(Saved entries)

---*---

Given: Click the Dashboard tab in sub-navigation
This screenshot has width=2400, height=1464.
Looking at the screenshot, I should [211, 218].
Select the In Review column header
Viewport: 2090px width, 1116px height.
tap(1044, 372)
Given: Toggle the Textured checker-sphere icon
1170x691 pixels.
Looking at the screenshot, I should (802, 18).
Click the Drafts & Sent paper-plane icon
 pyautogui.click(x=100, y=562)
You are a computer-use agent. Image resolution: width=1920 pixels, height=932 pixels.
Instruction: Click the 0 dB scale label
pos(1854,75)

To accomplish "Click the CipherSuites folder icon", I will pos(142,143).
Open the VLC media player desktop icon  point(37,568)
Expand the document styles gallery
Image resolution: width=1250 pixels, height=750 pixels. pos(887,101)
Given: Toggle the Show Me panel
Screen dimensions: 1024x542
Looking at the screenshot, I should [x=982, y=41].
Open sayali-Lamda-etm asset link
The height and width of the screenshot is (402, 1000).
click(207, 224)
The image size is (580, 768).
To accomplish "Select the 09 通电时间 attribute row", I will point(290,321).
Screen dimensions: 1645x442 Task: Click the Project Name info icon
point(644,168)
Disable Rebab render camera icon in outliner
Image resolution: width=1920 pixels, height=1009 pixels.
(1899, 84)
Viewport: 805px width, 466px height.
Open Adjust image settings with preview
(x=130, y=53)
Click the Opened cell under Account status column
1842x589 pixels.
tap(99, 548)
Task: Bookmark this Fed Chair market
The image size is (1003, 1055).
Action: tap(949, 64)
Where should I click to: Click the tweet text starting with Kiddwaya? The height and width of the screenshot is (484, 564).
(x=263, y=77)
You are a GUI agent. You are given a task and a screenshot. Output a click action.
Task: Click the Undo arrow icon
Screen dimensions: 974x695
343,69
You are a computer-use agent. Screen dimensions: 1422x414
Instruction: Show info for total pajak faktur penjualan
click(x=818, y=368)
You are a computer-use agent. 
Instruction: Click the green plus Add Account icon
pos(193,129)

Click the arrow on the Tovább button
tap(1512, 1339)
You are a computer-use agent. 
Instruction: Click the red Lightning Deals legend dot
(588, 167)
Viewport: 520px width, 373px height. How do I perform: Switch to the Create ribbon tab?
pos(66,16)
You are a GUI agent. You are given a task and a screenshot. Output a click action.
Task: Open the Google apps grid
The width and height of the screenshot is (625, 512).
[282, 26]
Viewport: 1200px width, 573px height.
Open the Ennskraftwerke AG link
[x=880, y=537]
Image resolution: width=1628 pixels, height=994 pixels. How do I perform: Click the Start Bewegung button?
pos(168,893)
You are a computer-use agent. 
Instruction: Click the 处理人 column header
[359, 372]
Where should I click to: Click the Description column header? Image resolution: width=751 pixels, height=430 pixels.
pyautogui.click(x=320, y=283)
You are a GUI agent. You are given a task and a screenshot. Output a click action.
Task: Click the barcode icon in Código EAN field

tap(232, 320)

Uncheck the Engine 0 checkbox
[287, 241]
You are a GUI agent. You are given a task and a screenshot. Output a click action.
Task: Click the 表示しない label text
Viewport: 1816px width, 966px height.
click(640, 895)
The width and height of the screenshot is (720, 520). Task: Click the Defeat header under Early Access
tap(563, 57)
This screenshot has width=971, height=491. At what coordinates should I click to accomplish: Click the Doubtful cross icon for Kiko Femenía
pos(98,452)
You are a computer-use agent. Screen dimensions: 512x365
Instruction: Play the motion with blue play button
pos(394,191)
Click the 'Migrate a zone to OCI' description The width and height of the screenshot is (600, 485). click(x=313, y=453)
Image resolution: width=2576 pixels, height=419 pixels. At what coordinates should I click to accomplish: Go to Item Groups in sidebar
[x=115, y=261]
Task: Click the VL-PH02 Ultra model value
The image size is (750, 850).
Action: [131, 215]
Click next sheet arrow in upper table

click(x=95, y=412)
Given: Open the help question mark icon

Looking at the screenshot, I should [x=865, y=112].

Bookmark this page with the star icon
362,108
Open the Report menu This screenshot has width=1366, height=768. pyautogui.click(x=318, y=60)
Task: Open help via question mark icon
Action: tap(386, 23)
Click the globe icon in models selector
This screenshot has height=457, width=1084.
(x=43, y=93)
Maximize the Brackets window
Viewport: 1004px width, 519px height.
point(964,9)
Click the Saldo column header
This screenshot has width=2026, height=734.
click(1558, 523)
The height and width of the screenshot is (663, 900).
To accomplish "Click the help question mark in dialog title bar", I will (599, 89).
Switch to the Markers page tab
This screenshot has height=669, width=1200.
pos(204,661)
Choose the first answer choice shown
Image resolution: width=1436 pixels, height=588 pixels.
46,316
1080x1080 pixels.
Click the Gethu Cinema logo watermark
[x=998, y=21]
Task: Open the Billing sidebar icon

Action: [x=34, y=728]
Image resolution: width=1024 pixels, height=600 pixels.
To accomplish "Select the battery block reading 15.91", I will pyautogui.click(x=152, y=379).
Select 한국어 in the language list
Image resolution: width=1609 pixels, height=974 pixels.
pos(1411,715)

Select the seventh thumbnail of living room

---*---

▶ [WHAT YOU HAVE TO DO]: With the line that contains "Image resolution: width=1436" as the start, output every line through the end of the entries exactly. Add no other lines.

▶ [EXPECTED OUTPUT]:
Image resolution: width=1436 pixels, height=588 pixels.
46,316
1080x1080 pixels.
Click the Gethu Cinema logo watermark
[x=998, y=21]
Task: Open the Billing sidebar icon

Action: [x=34, y=728]
Image resolution: width=1024 pixels, height=600 pixels.
To accomplish "Select the battery block reading 15.91", I will pyautogui.click(x=152, y=379).
Select 한국어 in the language list
Image resolution: width=1609 pixels, height=974 pixels.
pos(1411,715)

Select the seventh thumbnail of living room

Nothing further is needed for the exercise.